Allotment Gardening Advice Help Chat
Growing => Grow Your Own => Topic started by: Baldy on September 08, 2013, 21:06
-
This year I seem to have had very variable success rates with chillies and peppers. In previous years different varieties have all done fairly well, not this year _ far more variable.
Fresno has been absolotely fantastic - every plant has produced a very good crop.
Sweet banana has been pretty impressive.
Purple beauty good too.
Jalepeno normally good were rubbish this year.
2 or 3 other varieties absolutely terrible.
What capiscums have worked for you this year.
All grown in the same compost.All in the same greenhouse.
Aint nature interesting. ;)
Cheers,
Balders
-
Our cayenne have gone totally mad we picked a kilo of green ones a while back and I didn't realize there was so many in a kilo :)
Also doing well are there birds eye chille that I was kindly given by surbie
-
Hi
We are looking at having a fantastic Chilli harvest this year
Yesterday harvested the largest purple Jalapenos, about 25% of them, 1.4KG (94)
The Peppers are doing great as well, looking to get about 8-10 off each plant (about 15 plants) and almost shop size!
All grown outside in Cambridge
Every year is a surprise to me, what mostly did well last year is rubbish, beans, peas etc. And i might even get Tomatoes this year!! ( all stubbornly green ATM)
Smilydog
-
i'm growing little elf chillies on the window sill. they're a dwarf variety so fits nicely on the window sill and given plenty of hot fruits. will definitely be growing again next year.
-
I've got chenzo (F2, not F1), lemon drop, jalapeno and habanero. Chenzos and jalapenos are very good, with good crops on both, the lemon drops are prolific but seem so far to lack heat and I haven't tried the habs yet. The habs look more like jalapenos, but the plant is a lot more splayed out.

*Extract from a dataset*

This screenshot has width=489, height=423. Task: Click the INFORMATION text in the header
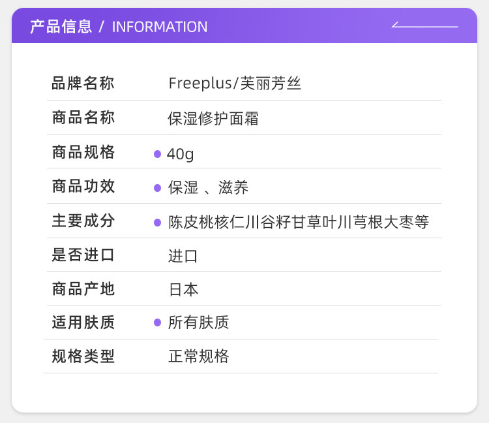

Am going to try overwintering some again, this time with a less radical chop-back so hopefully the plants survive!
-
My Super Chilli plants give me a huge crop every single year, no matter how good or bad the weather is. They live in my (very cold, glass missing) greenhouse and love it in there. But I do recommend this variety, very easy to grow, fast to get started and very generous crop. Taste nice too, best fresh but good dried too. It's really not worth overwintering them because they grow so fast from seed.
Last year I had a crop of ridiculously tiny chillis from my Habanero plants, I think because they're a bit more choosy on conditions and last year was pretty awful weather. I kept one alive over winter rather than sowing new plants, and this plant has grown on really well, absolutely full of fruit. None of them have changed colour yet but this time they've grown to full size, so fingers crossed. If necessary I'll bring it indoors to finish ripening them off.
-
I have grown a lot of varieties this year - more for the growing experience than eating, and I've been amazed and overwhelmed by how well they all have done :D I had a taster of one of my "mild" chillies ... cor, if that is supposed to be mild, then I shudder to think what the extreme heat ones will be like.
-
My lemon drops have been cropping huge! some in the greenhouse and some on the windowsill and they are very very hot. although im convinced that watering them too much takes the heat away. i always wait until they are looking dead with leaf droop (although its harder to do that in the greenhouse because it retains moisture so well) the nagas have been rubbish but the trinidadian scorpion aint been too bad although the plant is quite small.